The microcosm of an airplane is always rife with possibility for great story telling. Since I am a goofball, you get this instead.
I find myself seated in the isle seat in a row of three. Yippee! Not that I need the leg room, but trying to “be small” is hard work on a long flight so I’m happy to have an end. The window seat goes to a sweet fresh faced twenty year old blonde. The hump is bestowed upon a smiling man I believe to be Persian or maybe Egyptian. He seems to be having trouble getting his belt fastened around him. I do my best flight attendant impression, giving him the visual.
Enter the amazons. Never before have I seen such tall woman in uniform. I assure you, unlike the actual amazons, these ladies had both boobs. I can attest to this because I had a couple of them in my face throughout the flight. One amazon was Swedish and the other was a New Zealander. On delta flights they wear the wrap dress uniforms. This some how made the look taller and definitely more curvy. Which I guess I don’t understand since they don’t work for tips.

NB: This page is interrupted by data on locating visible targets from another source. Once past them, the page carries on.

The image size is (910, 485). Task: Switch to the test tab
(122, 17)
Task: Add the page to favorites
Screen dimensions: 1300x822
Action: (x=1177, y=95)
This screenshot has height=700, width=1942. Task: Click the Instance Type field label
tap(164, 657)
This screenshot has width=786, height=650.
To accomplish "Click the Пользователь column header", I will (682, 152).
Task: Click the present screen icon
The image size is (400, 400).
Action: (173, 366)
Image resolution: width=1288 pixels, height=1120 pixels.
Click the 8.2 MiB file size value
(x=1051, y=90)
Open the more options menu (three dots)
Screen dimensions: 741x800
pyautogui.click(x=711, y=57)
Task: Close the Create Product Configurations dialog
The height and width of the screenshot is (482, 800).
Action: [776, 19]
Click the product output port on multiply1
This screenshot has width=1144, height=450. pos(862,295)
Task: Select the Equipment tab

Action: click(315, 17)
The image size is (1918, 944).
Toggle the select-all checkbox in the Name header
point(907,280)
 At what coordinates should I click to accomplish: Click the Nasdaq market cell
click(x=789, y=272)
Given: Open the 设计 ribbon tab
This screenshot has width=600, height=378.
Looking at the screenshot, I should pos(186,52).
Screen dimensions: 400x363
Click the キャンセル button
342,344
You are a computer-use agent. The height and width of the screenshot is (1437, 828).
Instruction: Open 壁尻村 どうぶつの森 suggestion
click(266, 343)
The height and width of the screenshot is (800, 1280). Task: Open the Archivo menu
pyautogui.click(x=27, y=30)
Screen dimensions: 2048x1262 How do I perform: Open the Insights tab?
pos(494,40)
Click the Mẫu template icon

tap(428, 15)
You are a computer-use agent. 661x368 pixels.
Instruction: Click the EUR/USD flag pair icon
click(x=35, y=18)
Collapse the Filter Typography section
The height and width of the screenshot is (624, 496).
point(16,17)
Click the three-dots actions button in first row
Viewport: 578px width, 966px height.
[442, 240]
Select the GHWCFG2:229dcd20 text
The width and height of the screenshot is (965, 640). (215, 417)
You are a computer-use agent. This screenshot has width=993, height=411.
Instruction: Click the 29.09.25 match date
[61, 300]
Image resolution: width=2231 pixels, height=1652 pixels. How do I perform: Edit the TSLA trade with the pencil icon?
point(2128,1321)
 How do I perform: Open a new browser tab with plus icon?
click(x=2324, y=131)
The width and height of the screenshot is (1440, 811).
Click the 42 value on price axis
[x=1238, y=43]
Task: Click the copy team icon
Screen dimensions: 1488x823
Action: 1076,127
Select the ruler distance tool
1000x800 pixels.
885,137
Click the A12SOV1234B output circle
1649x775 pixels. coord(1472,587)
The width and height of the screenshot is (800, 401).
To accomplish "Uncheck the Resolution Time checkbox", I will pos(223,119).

The kiwi has a booming voice. She dresses down a Chinese woman near the front of coach for being ridiculous enough to attempt to put her roller bag under her seat. “that’s a no no”, she belts out. She proceeds to walk down the isle shaking her head and talking to no one in particular about how foolish the woman in 11a is for such an attempt. I take a quick look at my bag to make sure I won’t receive the same ridicule. Then it occurs to me just how silly this whole thing is and I start giggling. I look over at my seat mates and shake my finger and in mockery repeating, “that’s a no no.”
And it begins. It’s as if the amazons have been put on this 3 hour flight instead of a movie for our enjoyment. And enjoy it we shall.
I watch the Swede as she walks past me. She is wearing blue kitten heels that seem a size and a half too big for her feet. She clop clops past in a strut that is more of a shuffle and a wobble. Just as I’m beginning to wonder how the swede, who probably wears a size 11, was able to find a shoe too big, the kiwi comes through with our snack.
All bets are off. We have thrown decorum to the wind and are now cackling at her attempt to be accommodating.
“HIYA!” she shouts to the first row. More of a, you WILL have a snack than a, what may I get for you. We hear her again and again go down the list of options.
“would you like nuts? What about a cookie? No, we only have one kind of cookie (you idiot). What kind of cookie (what does it matter? You either want something sweet or salty!) it’s like a biscotti (she pronounces it biscot).
When she reaches our isle our faces are tear streaked and blotchy. We try to hold it together long enough to place our orders.
As the smart ass that I enjoy being, I ask her to tell me about the “biscot”.
She raises a singular eyebrow in warning.
“um, ok, are the nuts salty?” she taps her foot in mock patience.
” nuts cookie, nuts cookie…..I’ll just have a water please.” she is not amused.
My seat mates, however, have suddenly found something VERY interesting out the window.
The rest of the flight is uneventful. As we prepare to to deplane I realize that I should probably run past the amazons for fear of retaliation.
“HAVE A GREAT DAY!!!!” is the arrow in my back.